Task item:
Return exactly the lines of the entries that start at the line containing "Open the Pages menu item" and continue to the last line. Omit the pictures.
= = = =
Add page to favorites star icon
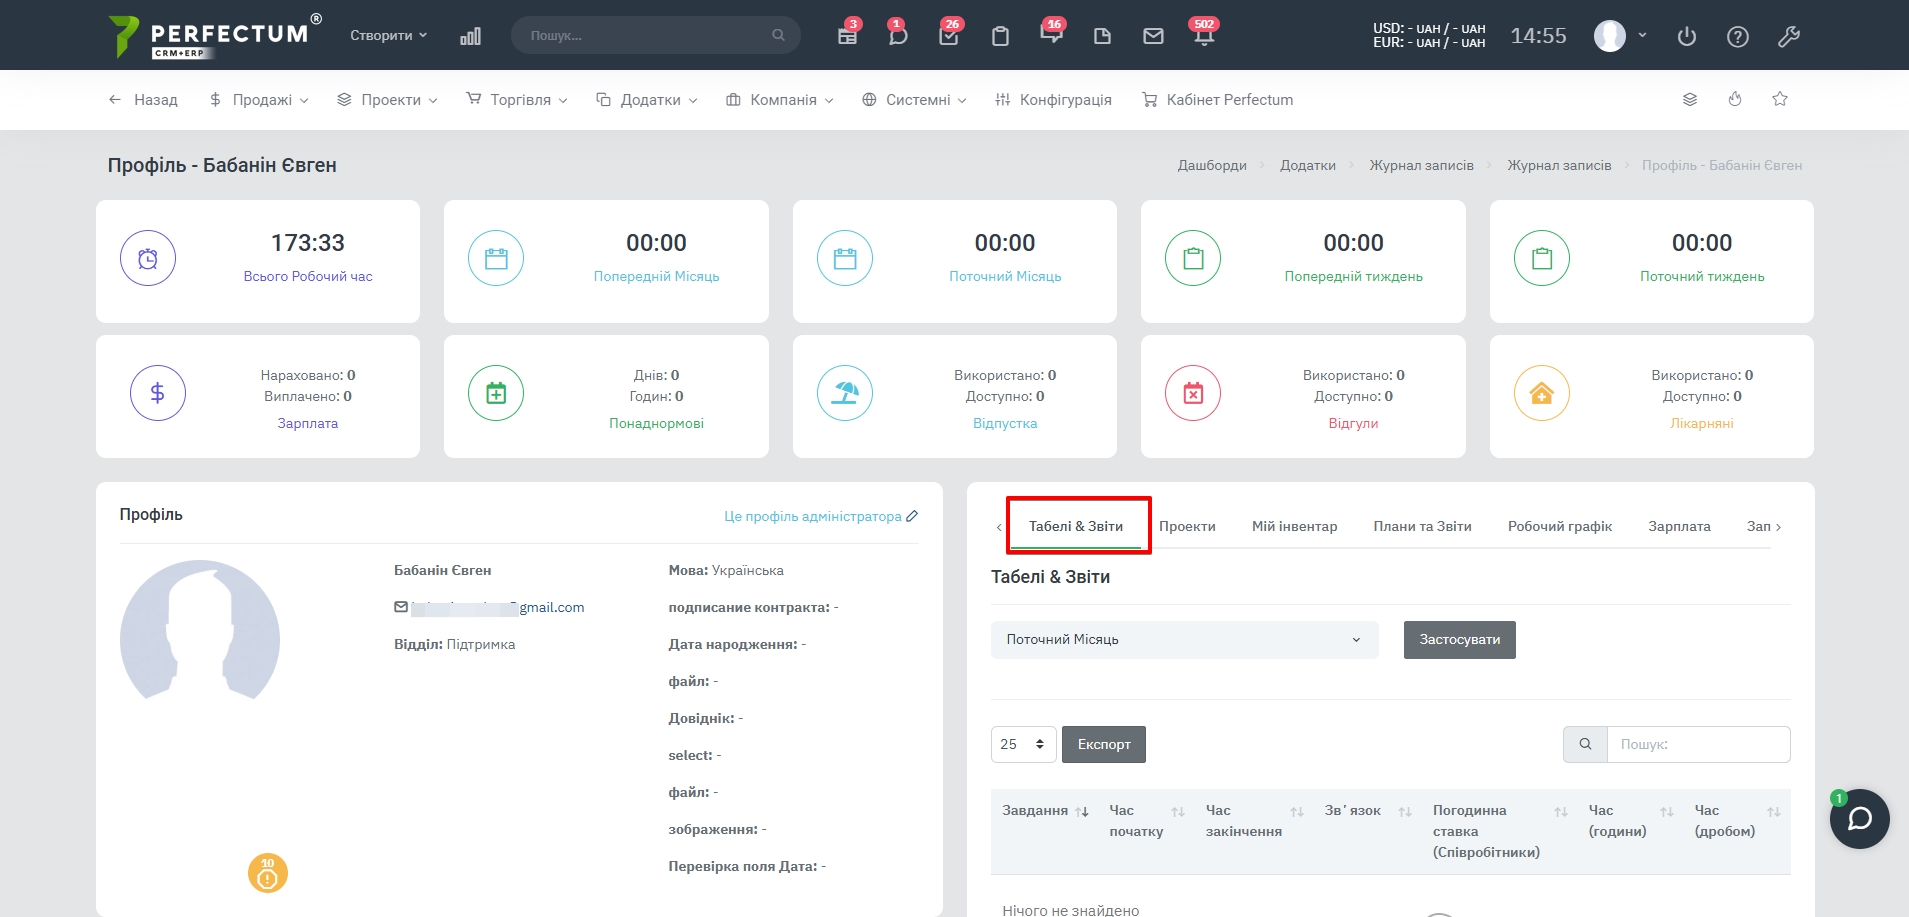1909x917 pixels. pyautogui.click(x=1780, y=99)
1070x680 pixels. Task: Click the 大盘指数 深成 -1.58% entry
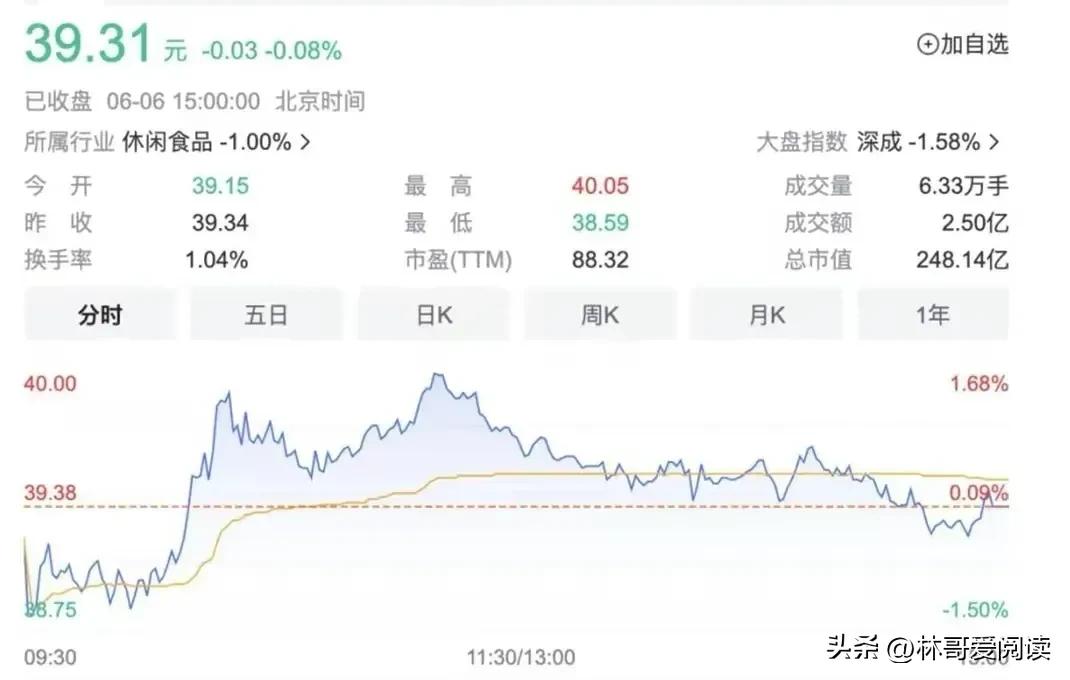[x=875, y=142]
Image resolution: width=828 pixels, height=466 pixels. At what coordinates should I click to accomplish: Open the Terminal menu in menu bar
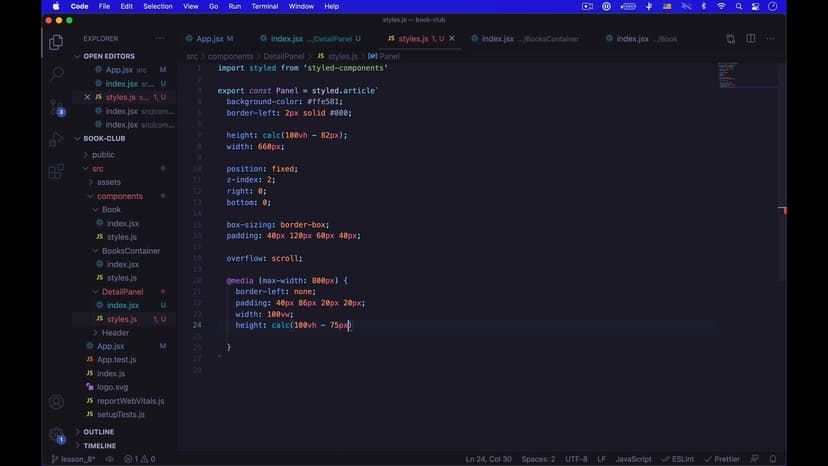point(264,6)
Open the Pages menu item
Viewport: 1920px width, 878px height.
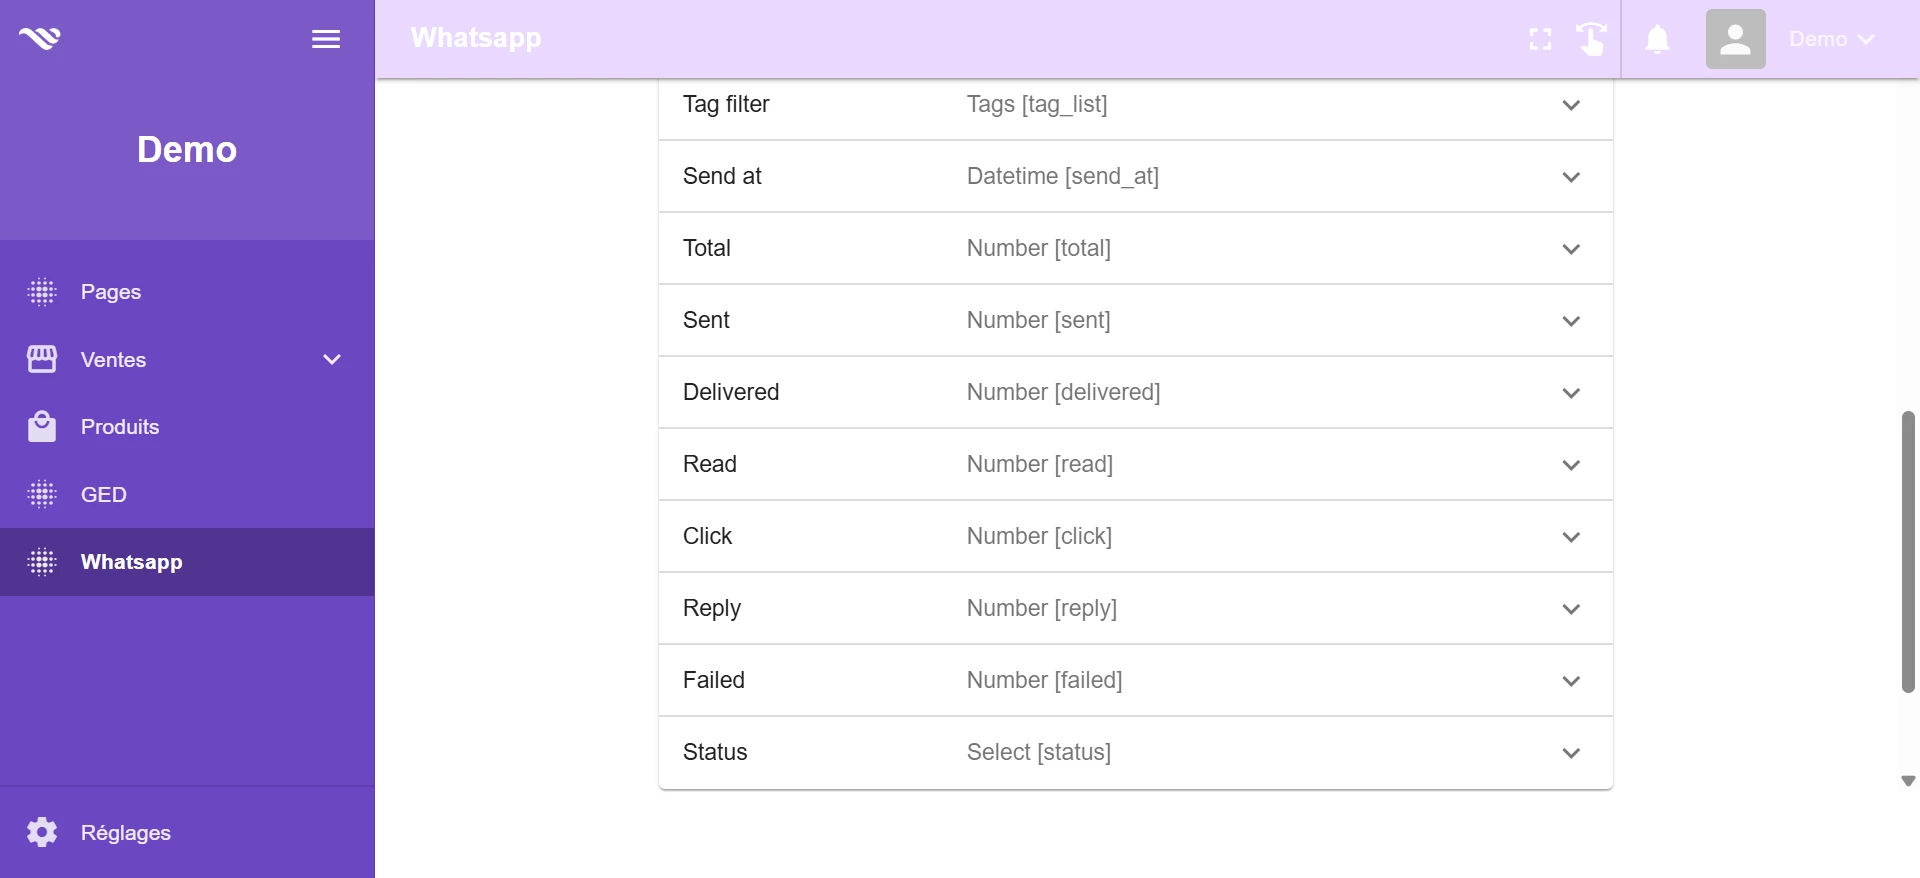click(x=111, y=292)
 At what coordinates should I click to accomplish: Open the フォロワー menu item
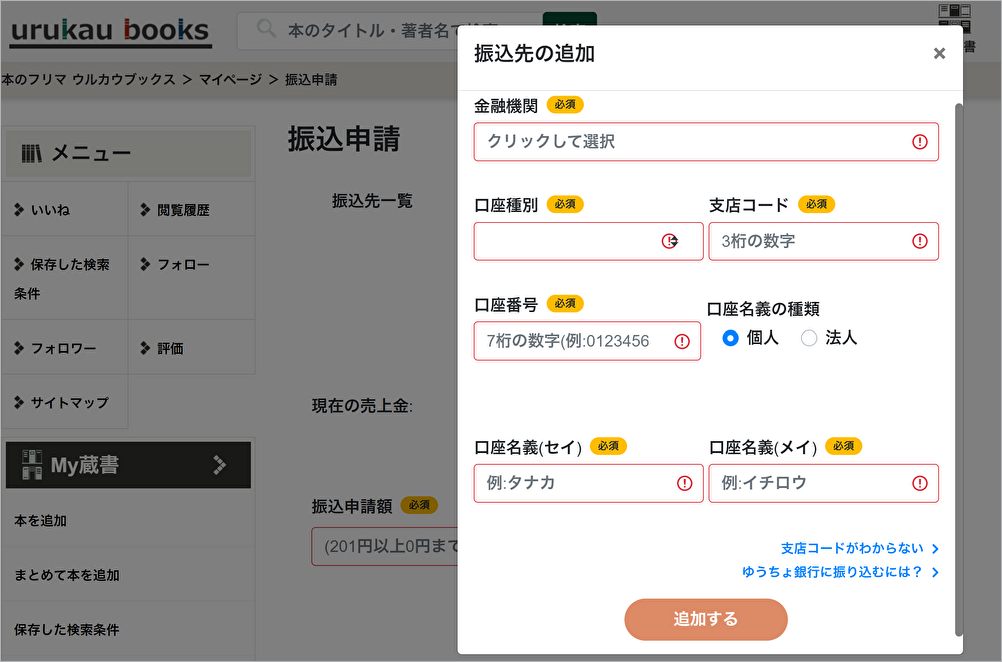pos(63,348)
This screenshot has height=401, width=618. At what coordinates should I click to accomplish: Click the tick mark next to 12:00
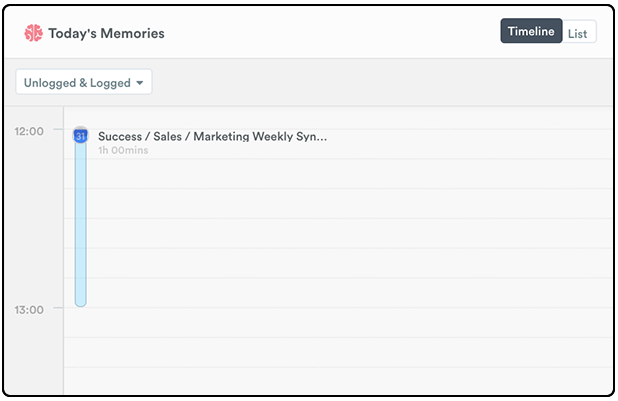[x=58, y=129]
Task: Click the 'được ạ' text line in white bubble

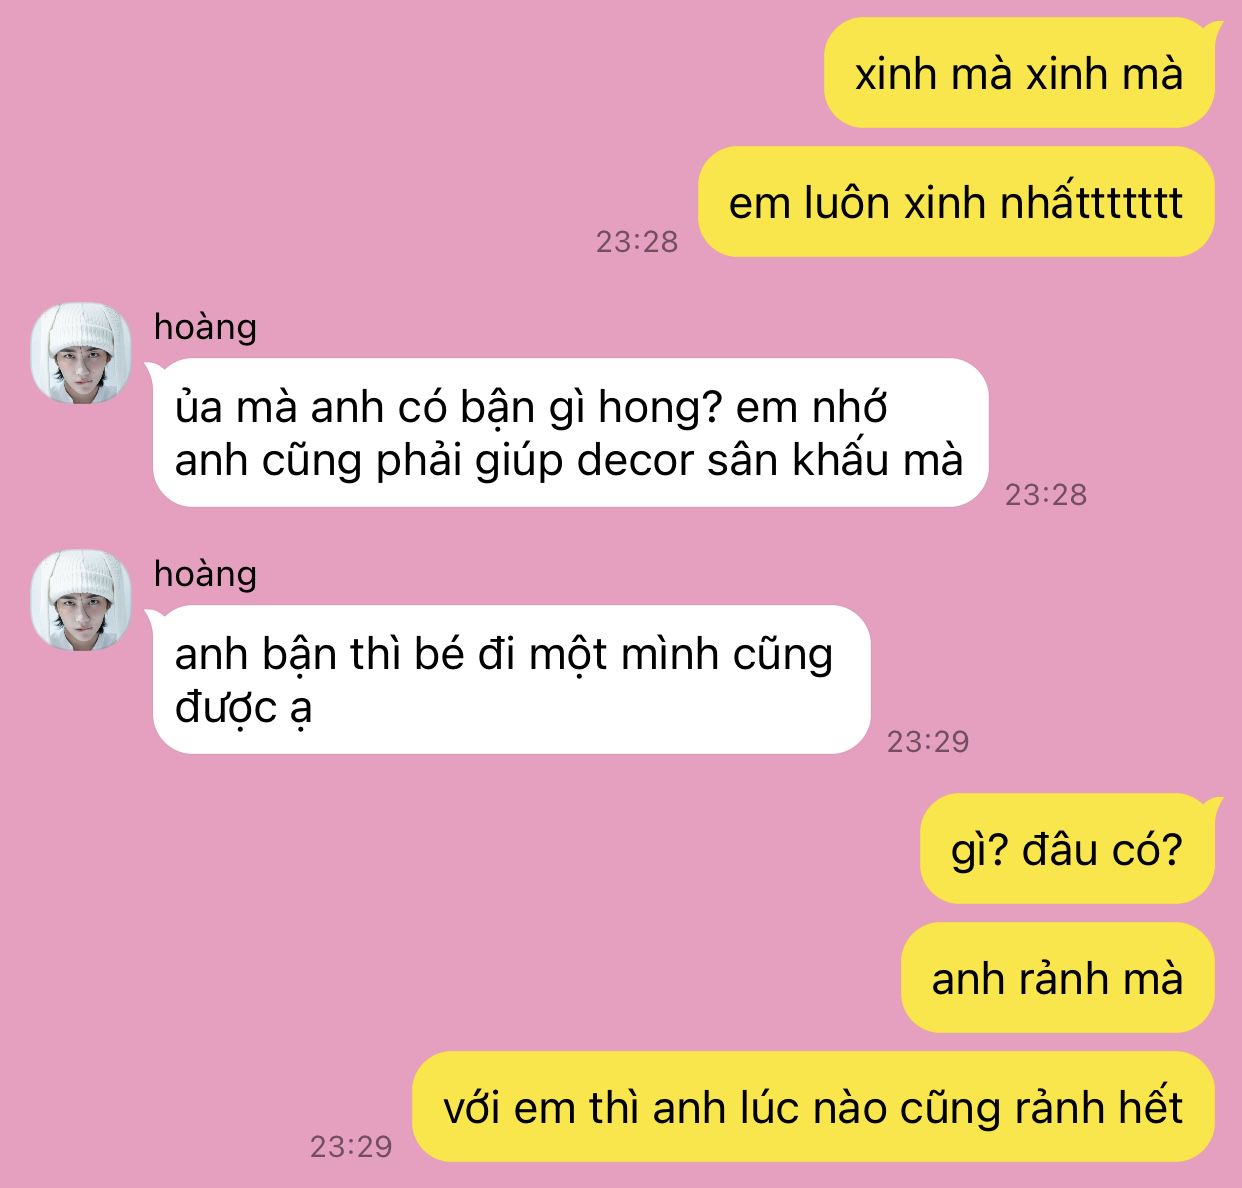Action: [243, 708]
= = = =
Finished task:
Open the Pages menu item
Viewport: 1920px width, 878px height.
click(x=111, y=292)
 At what coordinates should I click to accomplish: Open the フォロワー menu item
pos(63,348)
This screenshot has height=401, width=618. At what coordinates should I click to accomplish: Click the tick mark next to 12:00
[x=58, y=129]
Task: Click the 'được ạ' text line in white bubble

Action: [243, 708]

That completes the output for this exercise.